『日本語教育の推進に関する基本的方針』を読む(その11)

『日本語教育の推進に関する基本的方針』を読む

の第11回目です。

報告書はこちら。

日本語教育の推進に関する施策を総合的かつ効果的に推進
するための基本的な方針の閣議決定について:文化庁
https://bit.ly/3hTmIai

今回は、

「第2章 日本語教育の推進の内容に関する事項」

の9回目。

「4 教育課程の編成に係る指針の策定等
5 日本語能力の評価」
についてみていきます。

特に、「5 日本語能力の評価」というと、

「えっ!日本語能力試験なんじゃないの?」

と思われる方もいらっしゃるかもしれません。

確かに日本語能力試験は世界最大規模の日本語の試験。

それはそれで、高いプレゼンスを持っています。

ですが、日能試の欠点は「話す力が測れない」こと。

コミュニケーション能力の中でかなりの重要な「話す力」
が測れないというのは、やはり大きなビハインドなん
ですね。

じゃあ、どうするか。

では早速。

以下、引用。

============================

4 教育課程の編成に係る指針の策定等

我が国に在留する外国人等にとって,自立した言語使用者
として生活していく上で必要となる日本語能力を身に付け,

日本語で意思疎通を図り,生活できるようになることが必
要であるが,

出身,文化,年齢,在留資格,職業,滞在目的等の多様化
が進み,日本語の学習を希望する外国人等が望む日本語教
育は一様ではない。

国内外を行き来する多様な日本語学習者及び日本語教師を
はじめとする全ての日本語教育関係者が参照し,

生活,就労,留学といった外国人の活動状況に対応した日
本語教育の基準や目標を定めることが可能となるよう,

学習,教授,評価に係る日本語教育の包括的な枠組みを示
すとともに,

これを踏まえ,日本語能力の判定基準の策定を行い,外国
人等を受け入れる者による外国人等の日本語能力の把握を
容易にし,

その普及・定着を図るなどの必要な施策を講ずる。

また,海外においては,学習者自らが日本語の習得段階を
把握できることは学習意欲を維持又は向上させる効果をも
たらし,

日本語教師が生徒の習得の進捗を確認する観点からも重要
である。

加えて,広く活用が進む外国語教育の参照枠を参考にして
海外における日本語教育においても

指導方法等を開発・普及させていくことは,日本語教育の
一層の推進に効果的である。

そのため,これらに資する措置を講ずる。

【具体的施策例】

・「ヨーロッパ言語共通参照枠(以下「CEFR」とい
う。

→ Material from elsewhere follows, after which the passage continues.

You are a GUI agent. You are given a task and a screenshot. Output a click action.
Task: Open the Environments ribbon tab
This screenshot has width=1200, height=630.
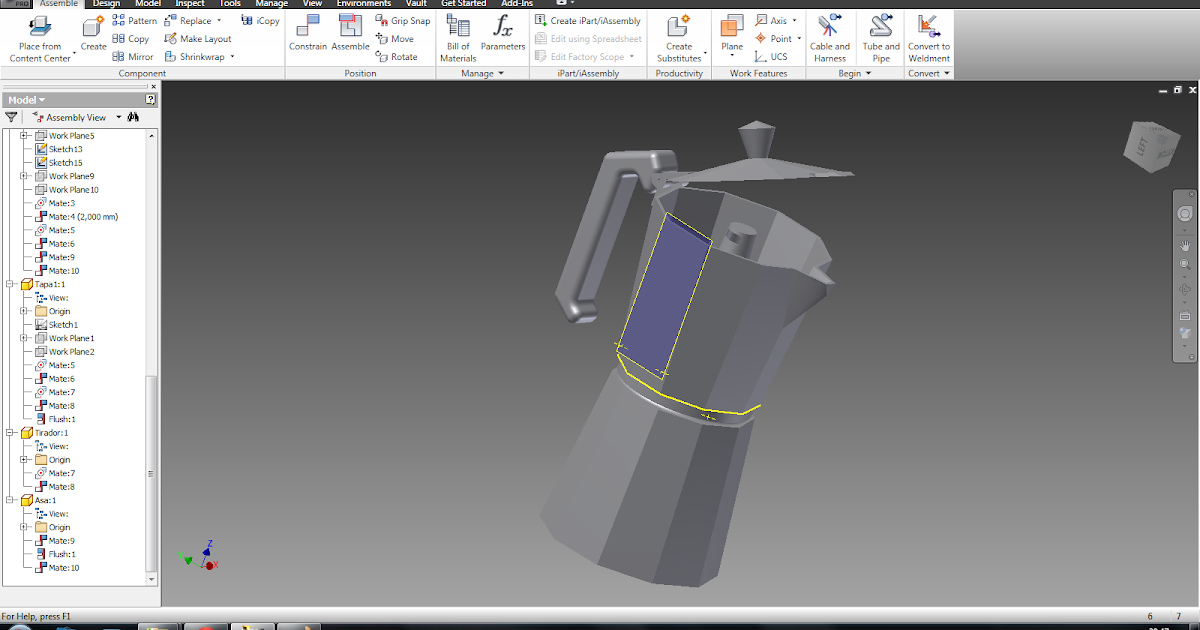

)」を参考に,

日本語の習得段階に応じて求められる日本語教育の内容
・方法を明らかにし,外国人等が適切な評価を受けられ
るようにするため,

日本語教育に関わる全ての者が参照可能な日本語学習,
教授,評価のための枠組みである「日本語教育の参照枠」
を文化審議会国語分科会において検討・作成する。

・「日本語教育の参照枠」を踏まえ,「生活者としての外
国人」が日常生活を営む上で必要とされる生活上の行為
を日本語で行い,

言語・文化の相互尊重を前提としながら,日本語で意思
疎通を図り,自立した言語使用者として生活できるよう
支援するため,

「「生活者としての外国人」に対する日本語教育の標準
的なカリキュラム案」(平成 22 年5月 19 日文化審
議会国語分科会)

について,文化審議会国語分科会において検証を行い,
その改定を行う。

・日本語教育を受ける者の日本語能力や目的に応じた効果
的かつ適切な教育が行われるよう,

JFを通じ,CEFRを参考にした日本語教育の参照枠
である「JF日本語教育スタンダード」の提供,

指導方法や教材(インターネット上の教材を含む。)の
開発及び普及等の取組を行う。

5 日本語能力の評価

外国人等の日本語能力を判定する方法として国内外で実施
されている様々な日本語能力を判定する試験においては,

個々の指標に基づき,レベルや判定基準等が設定されてい
る。

一方,日本語能力が求められる様々な分野における外国人
等の活動が拡大し,学習・教育内容や方法の多様化が進む
中,

外国人等の利便性を高め,また,外国人等を受け入れる者
による外国人等の日本語能力の把握を容易にするためにも,

各試験が判定する日本語能力についての共通の指標を整備
し,利用できるようにすることが必要となっている。

そのため,国内外で参照できる「日本語教育の参照枠」に
基づいた「日本語能力の判定基準」を策定するなどの必要
な施策を講ずる。

【具体的施策例】

・国内外で実施されている様々な試験と「日本語教育の参
照枠」との連関を示すための方法等を示した

「日本語能力の判定基準」を文化審議会国語分科会にお
いて検討・作成する。

・日本語を学習する外国人の日本語能力を適切に評価する
ため,

JFを通じ,現地事情を踏まえ各国・地域において「日
本語能力試験」(JLPT)を実施するとともに,

在留資格「特定技能」による外国人の円滑な受入れを実
現するため,

外国人材の受入れニーズ等を踏まえ「国際交流基金日本
語基礎テスト」(JFT-Basic)の実施を推進す
る。

=============================

「JF」とは、「国際交流基金」のことです。

ざっと見の印象としては、

「これは国際交流基金の関係者の方は大変だなぁ。」

ということ(笑)

ちなみに、「JF日本語教育スタンダード」については、
こちらのサイトで詳しく解説されています。

「JF日本語教育スタンダード」
https://bit.ly/3iBobSR

また、「国際交流基金日本語基礎テスト」(JFT-Basic)
については、こちらのサイトをご覧ください。

「国際交流基金日本語基礎テスト」(JFT-Basic)
https://www.jpf.go.jp/jft-basic/

いずれにしても、こうした評価の枠組みが今後前面に出され、
そこから逆算してカリキュラムや教育コンテンツが構築され、
それに基づいて私たち日本語教師が教育活動をする。

そういう図式になるわけですね。

であれば、これら2つの評価の特徴やねらい、評価方法を
しっかり理解し、

自分ならこの評価に基づいてどのような教育ができるか、
思いを巡らせておくといいと思います。